Magic is more tolerated among Pyrrhae than among mainstream Parthans. That is, no Pyrrhae would choose to pursue an arcane path, but no Pyrrhae would turn down to services of a reliable spellcaster, either. Such creatures are still considered decadent tricksters, but they are nonetheless potent tools to be used.

Pyrrhae at War:
Perhaps due to their ages-long proximity to the Moarik, the Pyrrhae, alone of all the Parthan peoples, became a great horse-riding culture. They fight exclusively as horseback raiders, skirmishers and, when paid enough, as excellent medium cavalry or mounted archers in proper battles. They dismount only when stealth is necessary, to steal into fortresses or houses, or when terrain dictates they must.

In battle, Pyrrhae prefer breastplates of leather, linen or metal, or a combination of the above. Younger warriors will settle for any protective gear, though.
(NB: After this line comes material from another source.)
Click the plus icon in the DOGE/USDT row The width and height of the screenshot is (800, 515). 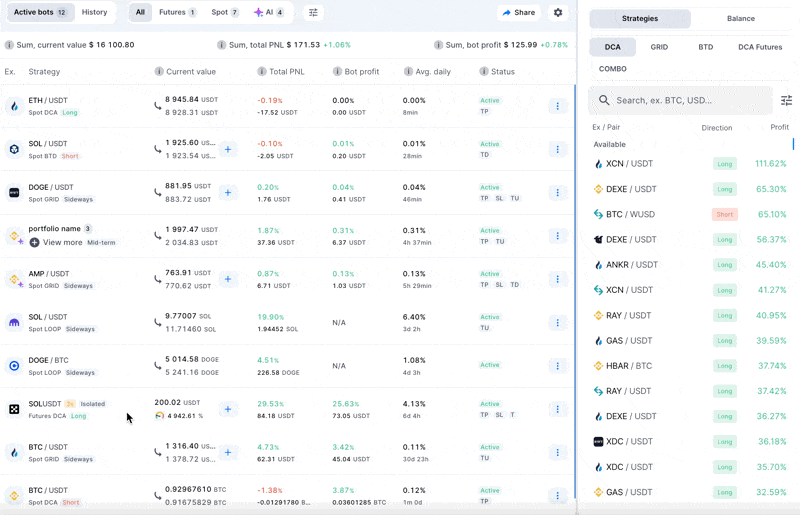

No Pyrrhan warrior will wear armor heavy enough to rob him of his agility and his ability to maneuver about the saddle as he accustomed to. They equally favor throwing axes, javelins, and recurved bows for thinning a foe's ranks, but scorn lance charges; they favor all manner of one-handed weapons for the melee, from half-spears, to swords, to axes and cavalry hammers. All Pyrrhae are recognized on the battlefield by their famous shining metal helmets, with crests the shape of mythical monsters.

There is no standing army of Pyrrhae. All males in a tribe will fight against a foe that comes against it. The tribe is either ruled by a warrior strong and cunning enough to seize control, or by an always tenuous alliance of the best warriors. Those petty leaders will often ride off and take with them such warriors as they can to join them on raids or mercenary contracts for plunder and fame. Success raises a leader's status within his tribe.

External Relations:
To a Pyrrhan, all outsiders are potential enemies or victims.

Even members of his tribe are not to be trusted until they have proven themselves true blood-brothers. Pyrrhae are so defined by their culture of violence and immorality that it is virtually impossible for them to form true bonds with anyone. Ironically, this means that one who does win the friendship of such a man has found a steadfast comrade for life.

Ultimately, this much must be remembered: the Pyrrhae are intensely proud of their heritage, and still view themselves as the “true” Parthans, those most worthy to rule. They are a danger to everyone around them; the just and valorous everywhere consider it their duty to stop them, and the wise universally lock their doors and hide their families when they hear them come.